Georgia agriculture commissioner Tommy Irvin described Mr. Brooks as the best-known, non-elected agriculture leader in the nation, according to a front-page story in the August 6, 1999 Athens Daily News.
Mr. Brooks, the founder and chairman emeritus of Gold Kist Inc., advised seven U.S. presidents on various agriculture and trade issues. He also started Cotton States Mutual Insurance Companies in 1941 to provide farmers with insurance.
His numerous honors for contributions to agriculture include being the first inductee into the University of Georgia's Agricultural Hall of Fame. He received the Distinguished Agribusiness Award from the Georgia Agribusiness Council and was named Progressive Farmer magazine's "Man of the Year in Agriculture in the South."

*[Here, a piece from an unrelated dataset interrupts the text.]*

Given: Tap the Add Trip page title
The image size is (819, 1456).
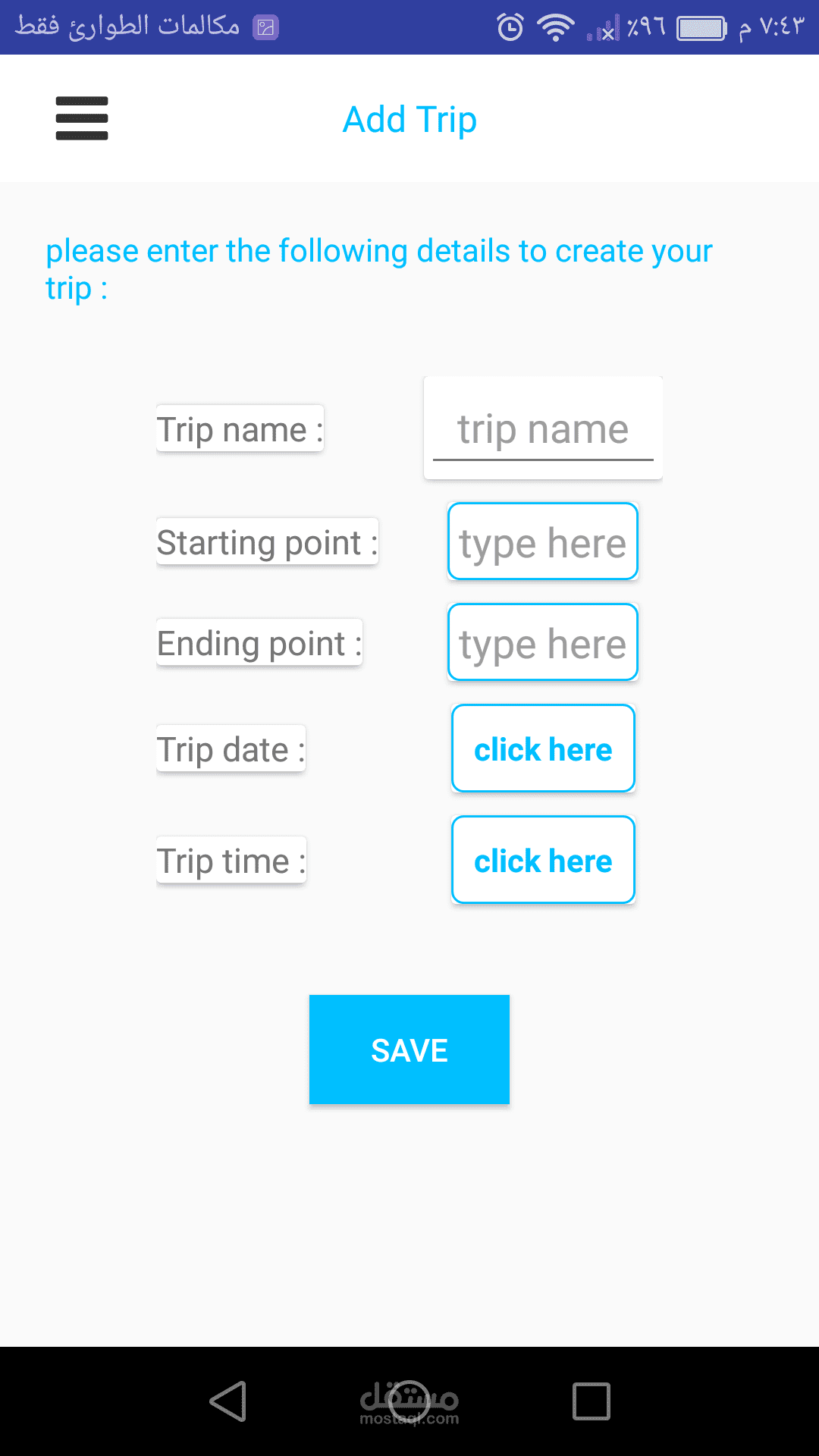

The College of Agricultural and Environmental Sciences sponsors the annual lecture series in his memory.
The D.W. Brooks Faculty Awards for Excellence were initiated by the UGA College of Agricultural and Environmental Sciences to recognize faculty each year for excellence in teaching, research and extension.
The teaching award was established in 1981 to recognize faculty members who
make outstanding contributions and maintain excellence in the teaching program of the college. In
1983 the awards expanded to include research, extension and county extension programs. An award for
international agriculture was added in 1988. The D.W. Brooks Faculty Awards for Excellence include a
framed certificate and a $5,000 cash award.
The D.W. Brooks Lecture is named for the late D.W. Brooks, founder of Gold Kist, Inc. Brooks started Cotton States Mutual Insurance Companies in 1941. He advised seven U.S. presidents on farm and trade issues. Among his many honors, he was the first inductee into the UGA Agricultural Hall of Fame.